Kevin Harrington tem 37 anos e 17 deles foram passados na Macomb Correctional Facility, uma prisão no sul do Michigan, nos EUA. O norte-americano estava a cumprir uma pena perpétua por um homicídio que sempre afirmou que não cometeu, como conta a NBC News. Em abril, um juiz reviu a sentença e deu-lhe a liberdade por ter concluído que o detetive que investigou o caso forçou uma testemunha a culpar Harrington. Contudo, agora, Kevin ainda terá que esperar para gozar a liberdade — por causa do novo coronavírus está em quarentena voluntária num hotel. Na prisão onde se encontrava detido, há 84 casos positivos de Covid-19 e quatro presos já morreram devido à doença.

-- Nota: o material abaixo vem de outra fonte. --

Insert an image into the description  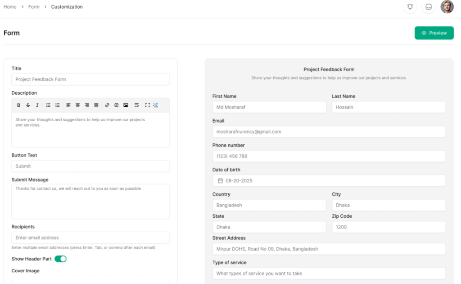(x=126, y=105)
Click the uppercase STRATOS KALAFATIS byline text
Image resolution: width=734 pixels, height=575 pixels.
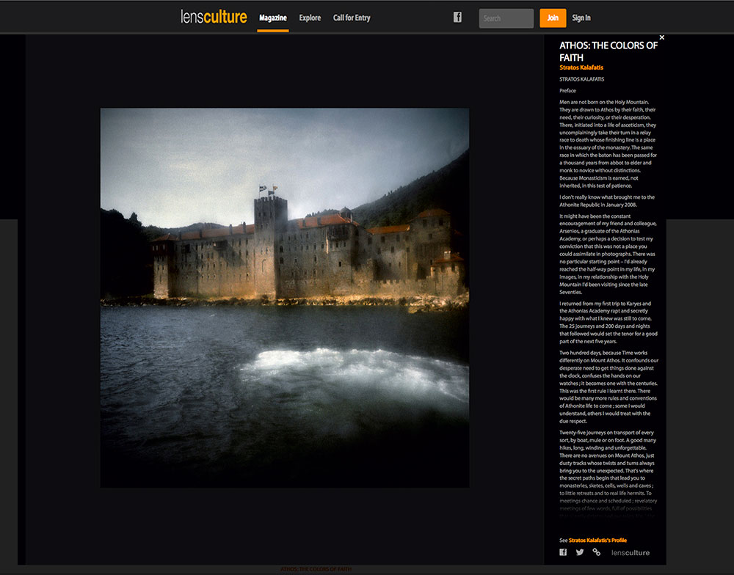[x=581, y=78]
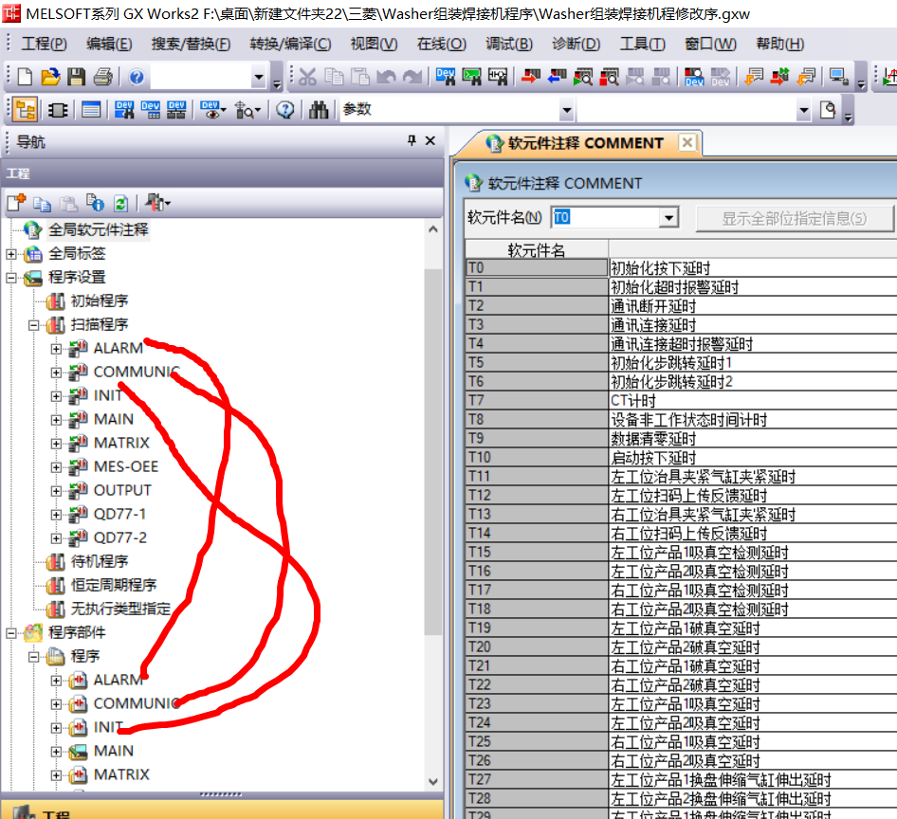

Nunca senti nenhum sintoma. Contudo, pelo bem da minha família, vou sacrificar mais 14 dias”, afirma Kevin.

Ao sair da prisão, Harrington tinha à espera amigos e a família, incluindo a mãe. Não abraçou ninguém. Foi direto para o hotel onde ainda está a passar 14 dias isolado. Ao mesmo jornal, conta, contudo, que já sente muita diferença em relação ao tempos que passou na cadeia: “Pude encomendar comida. Pude assistir a Netflix. Pude dormir numa cama confortável”, desabafa. “Tem sido ótimo”, diz ainda. Na cadeia onde estava, o caso da pandemia era “sério, sério, sério”, como descreveu. “Pense num ambiente fechado com um vírus desenfreado a espalhar-se”.

Harrington falou com este jornal apenas dois dias depois de ter sido libertado e contava que tinha consigo apenas o que levou da cadeia: um livro de orações diárias, quatro sacos com documentos legais e um saco com fotografias da família. “Foi tudo o que tive durante 17 anos, seis meses, dois dias e 35 minutos de rapto”, disse Harrington. “Gosto muito de chamar de sequestro. Porque raptar significa levar alguém para um lugar que essa pessoa não quer sem o consentimento e/ou vontade deles”, explica também.